Why the fight over Elon Musk’s pay at Tesla won’t end with shareholder vot

In asking shareholders to approve of the same 2018 pay package that was nullified by the Delaware Court of Chancery in January, Tesla is relying on a legal principle known as “ratification,” in which the validity of a corporate action can be cemented by a shareholder vote.

This instance, however, is the first time a company has tried to leverage that principle after its board was found to have breached its fiduciary duty to approve the deal in the first place.

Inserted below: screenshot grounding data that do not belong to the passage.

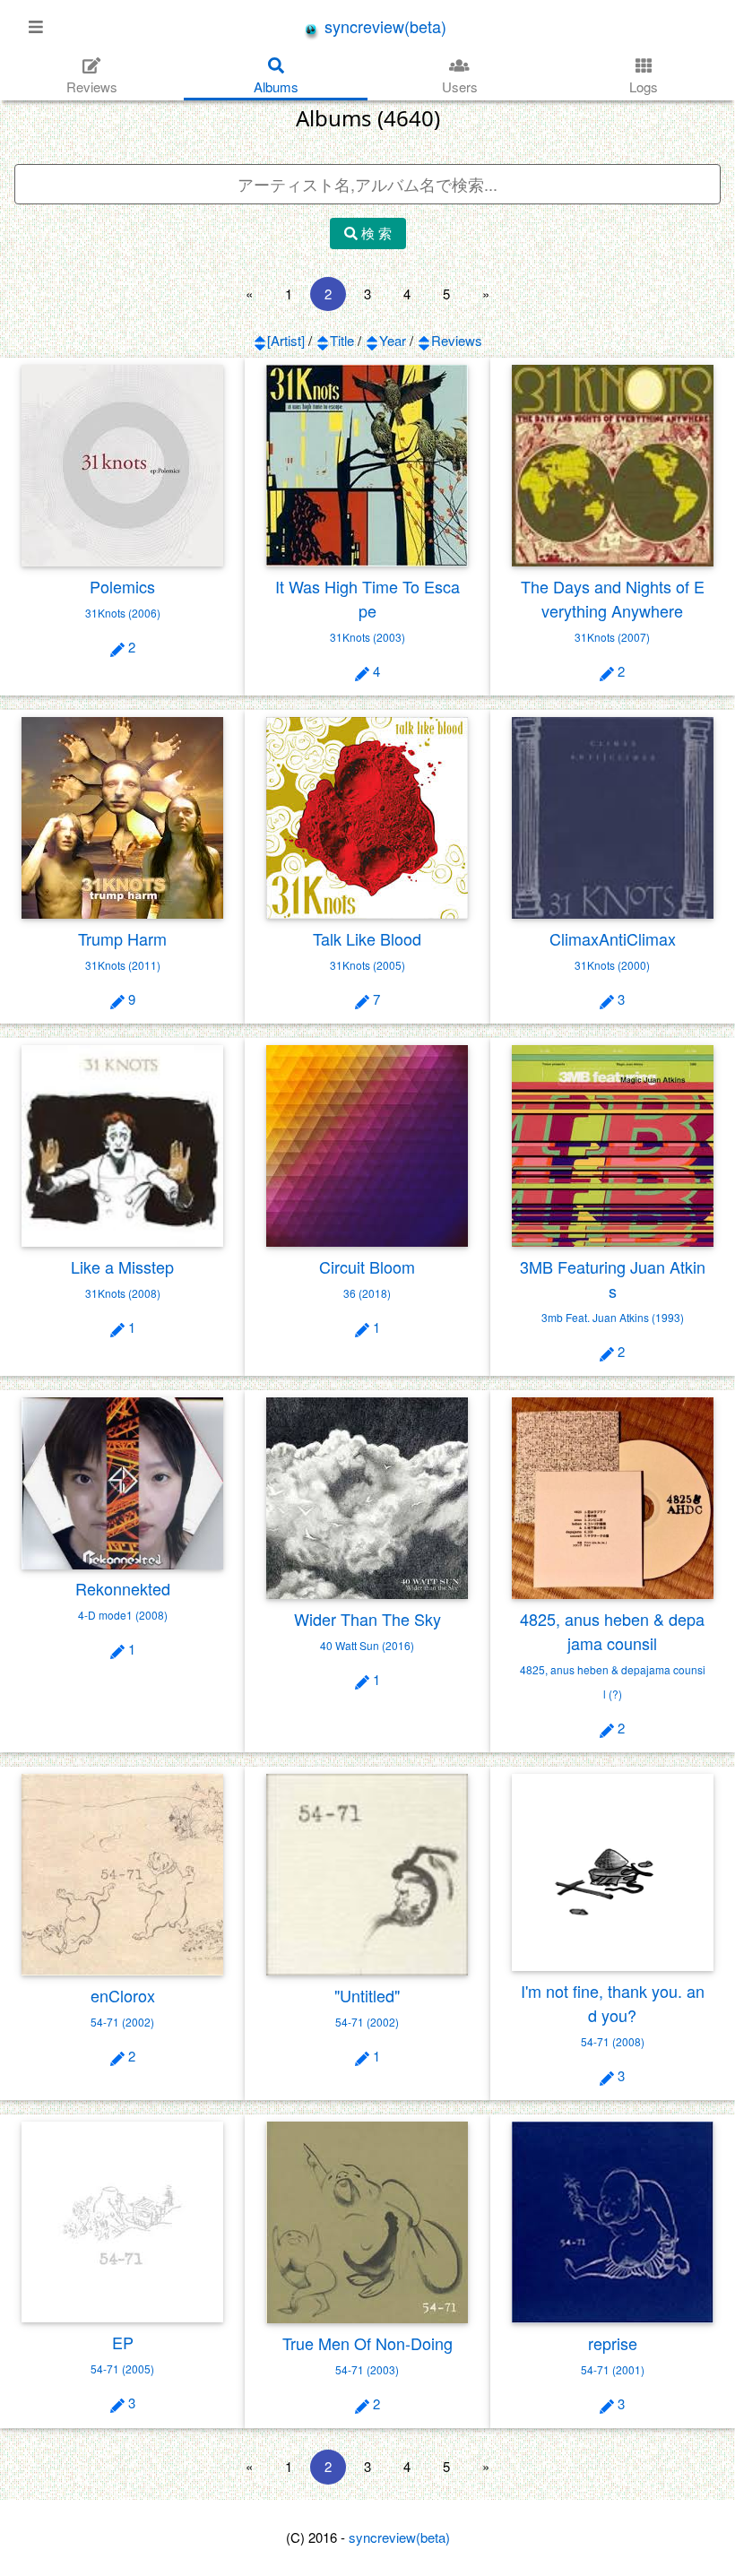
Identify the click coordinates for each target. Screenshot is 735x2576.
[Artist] (286, 340)
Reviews (456, 340)
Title (342, 340)
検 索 (375, 232)
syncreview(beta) (383, 26)
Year (392, 340)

Even Tesla admits it does not know what happens next. “The [Tesla board] special committee and its advisers noted that they could not predict with certainty how a stockholder vote to ratify the 2018 CEO performance award would be treated under Delaware law in these novel circumstances,” it said in a proxy statement sent to shareholders.

Each side has offered divergent views on what Thursday’s vote will mean in a more practical sense. Should the referendum pass, dissident shareholders could sue again or amend their original case to attack the new pay vote. They could claim paying Musk for past performance is itself a “waste” of corporate resources and yet another breach of fiduciary duty.

*Thursday’s vote will leave unresolved the question of how much the lawyers who sued and won over the 2018 deal will take home. In March they asked the court to grant them 29 million Tesla shares—now worth more than $5 billion—as a payment for their work.

Hm Likely more lawsuits even if shareholders approve the original pay package. This could draw out for years. Lawyers will be making out.
Perhaps the US legal system will end up crushing Tesla rather than any EV competitors?